- [Request]: Rewrite the rows from the line with "Identify the location" through the last row, swapping "screen" for "display" and changing nothing else. Leave the pictures out.

Stored items from a collection

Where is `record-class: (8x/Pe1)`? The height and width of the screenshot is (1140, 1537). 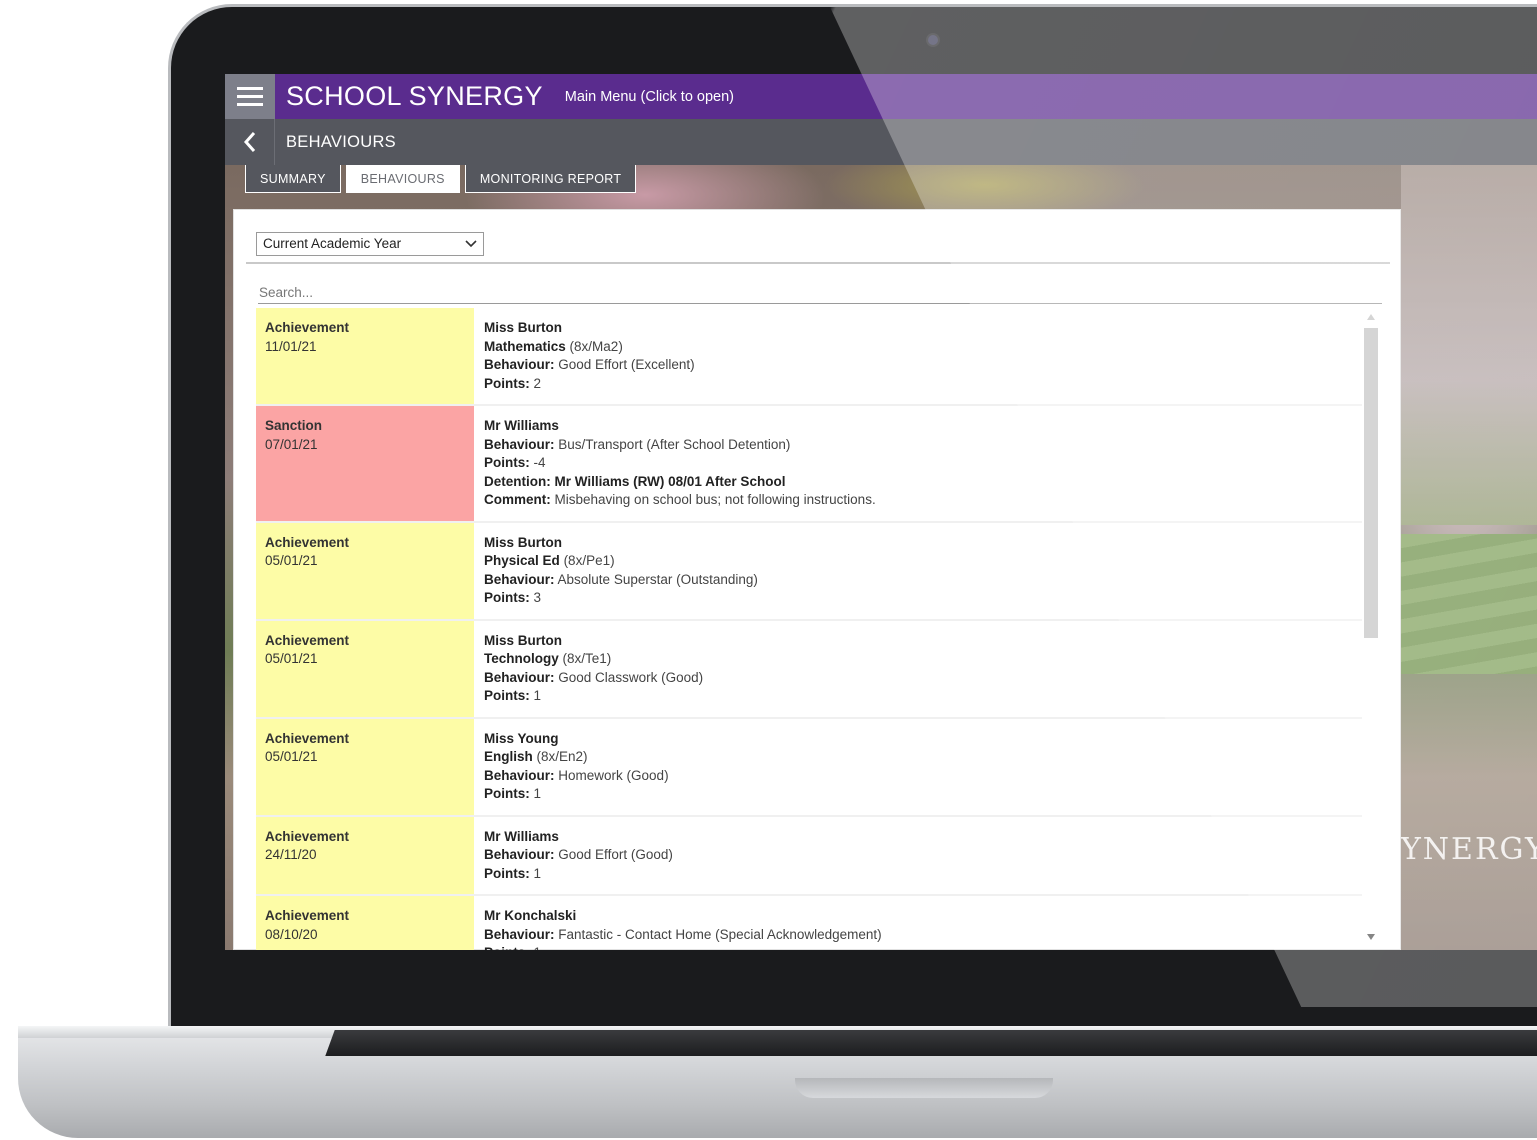 record-class: (8x/Pe1) is located at coordinates (589, 560).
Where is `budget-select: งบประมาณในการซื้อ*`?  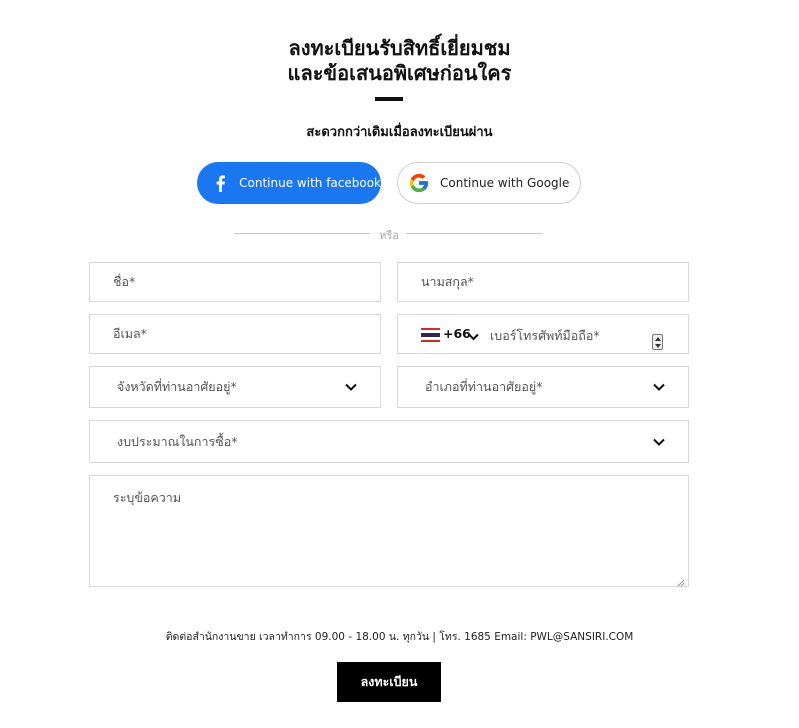 budget-select: งบประมาณในการซื้อ* is located at coordinates (389, 442).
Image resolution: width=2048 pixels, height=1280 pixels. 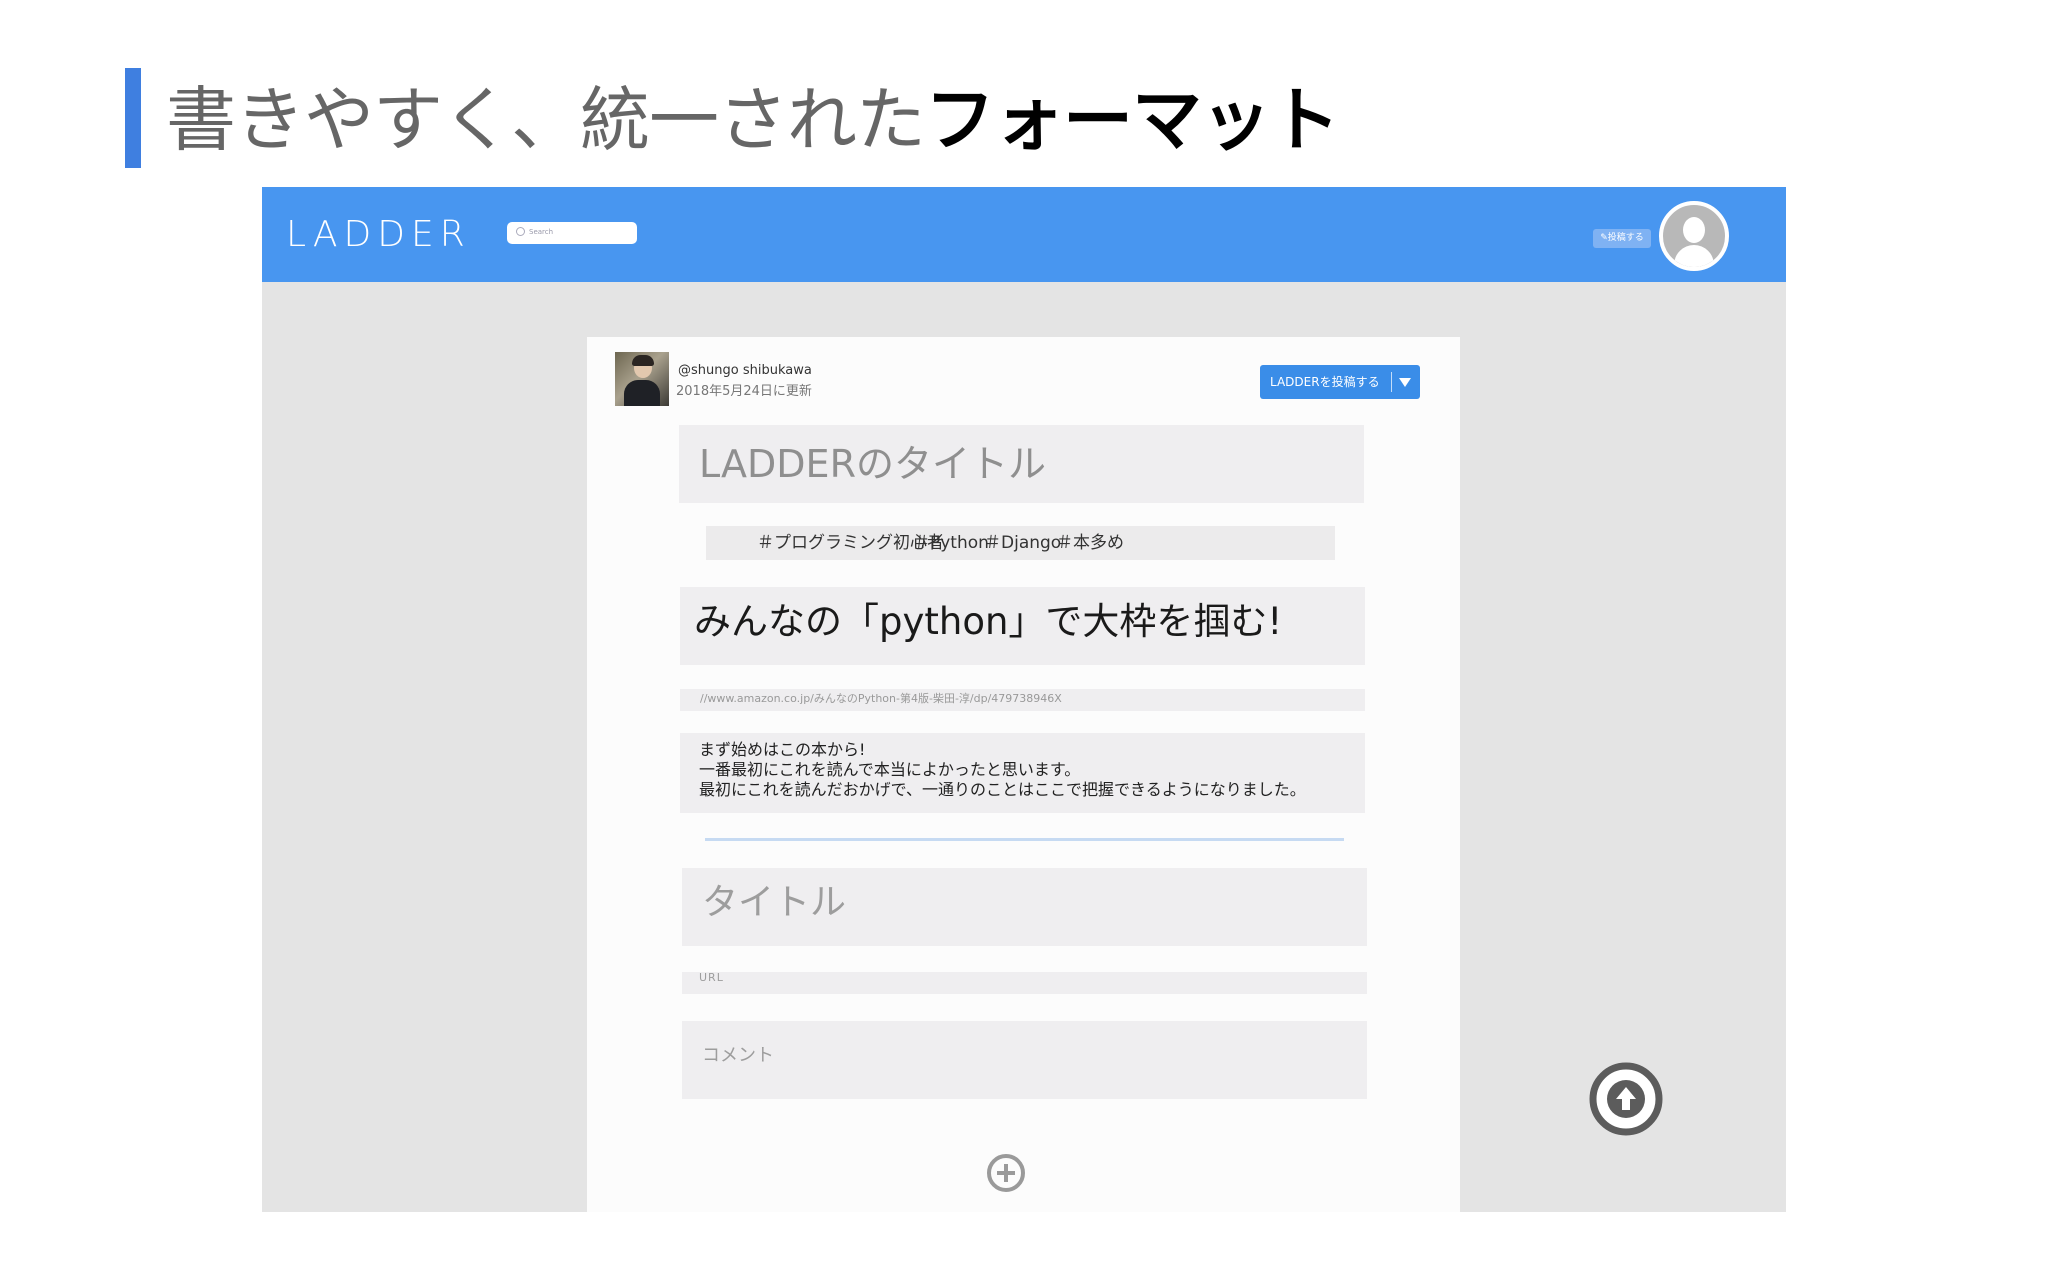 What do you see at coordinates (1626, 1099) in the screenshot?
I see `arrow-up-circle-icon` at bounding box center [1626, 1099].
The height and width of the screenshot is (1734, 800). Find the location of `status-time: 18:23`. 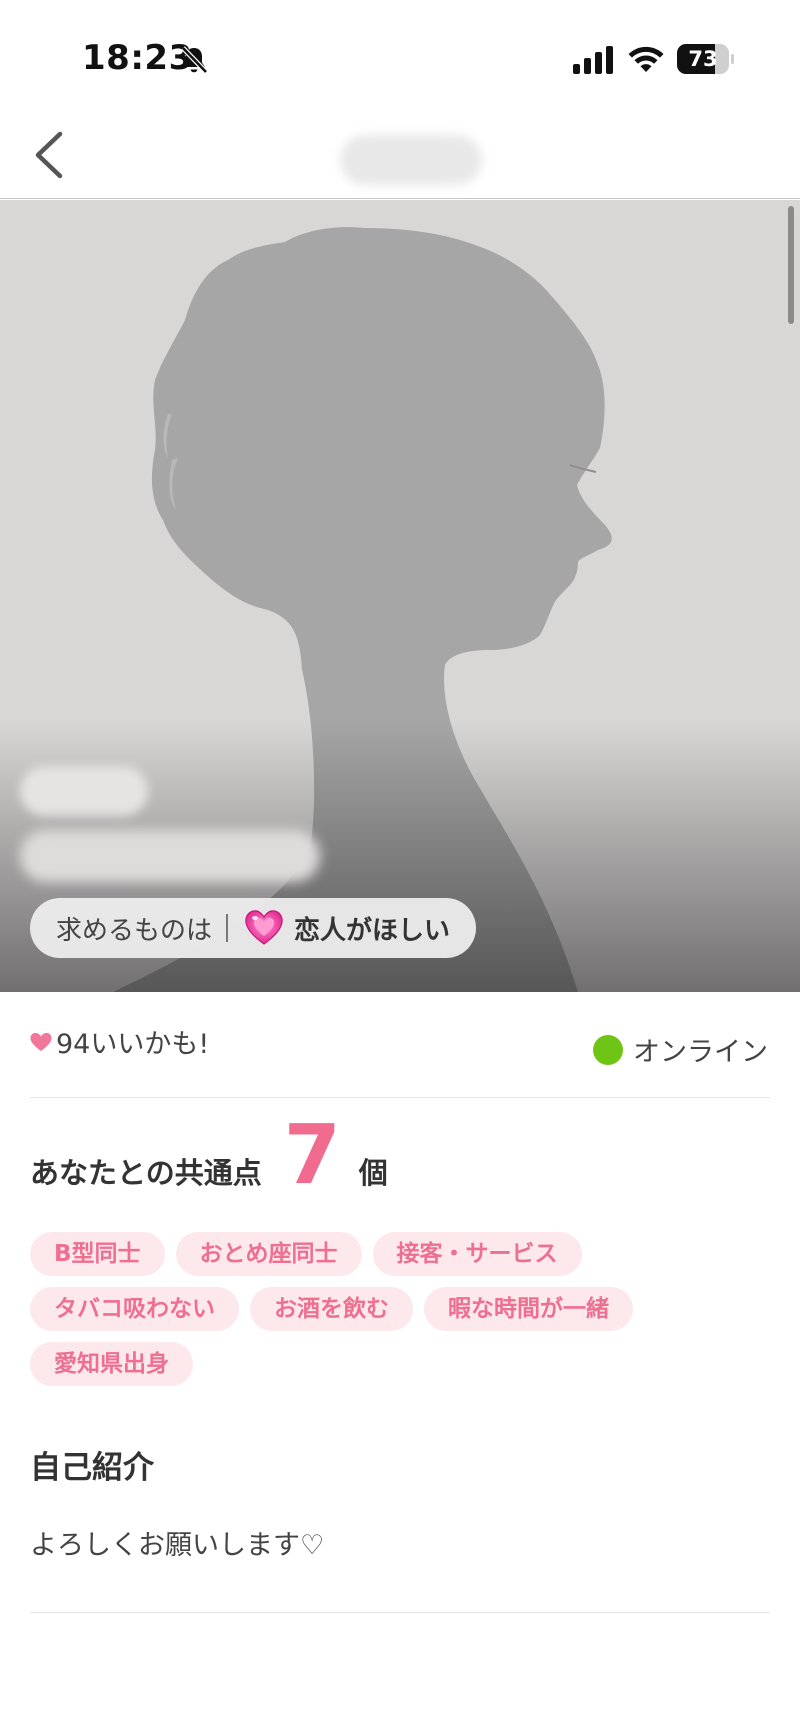

status-time: 18:23 is located at coordinates (138, 58).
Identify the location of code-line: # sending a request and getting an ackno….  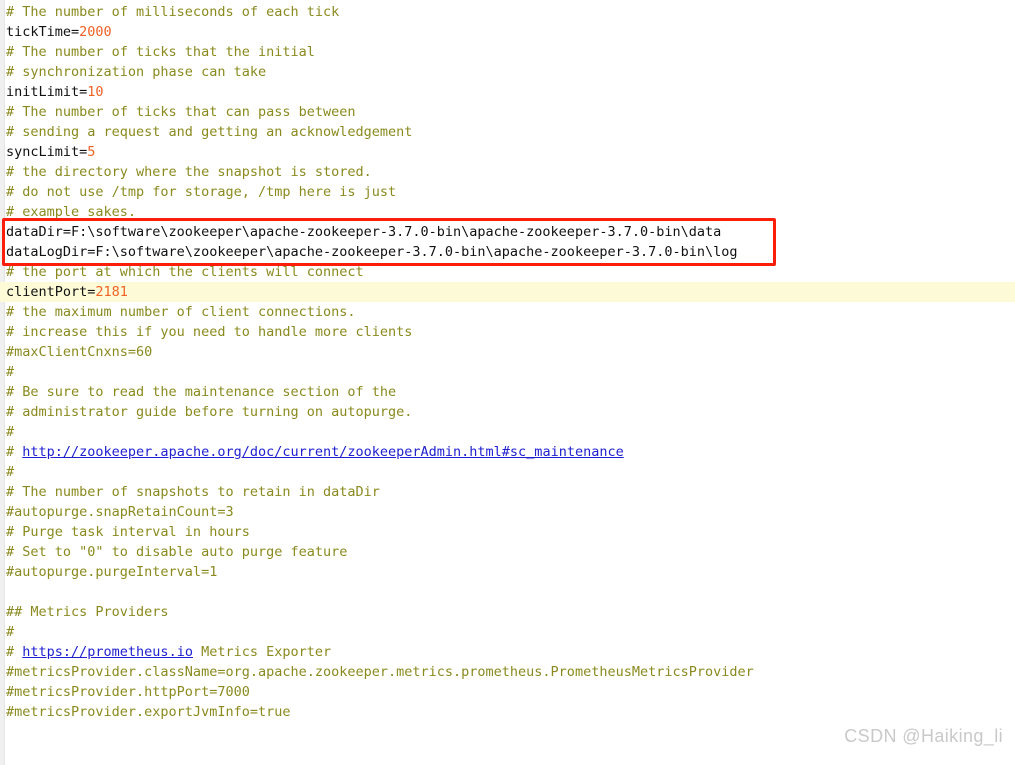
(508, 132).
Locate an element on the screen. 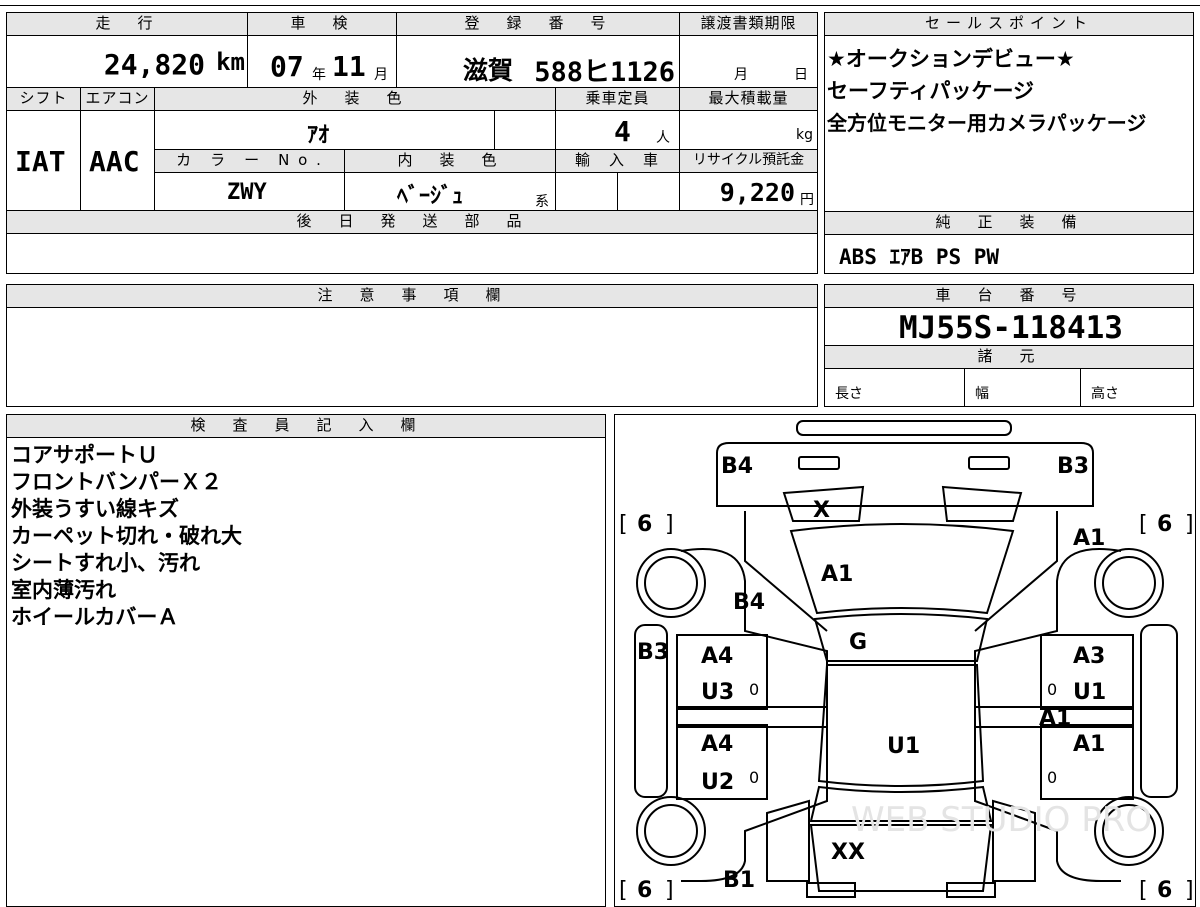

- [Output of the task]:
Identify the location of code-line: # sending a request and getting an ackno….  
(508, 132).
Locate an element on the display. 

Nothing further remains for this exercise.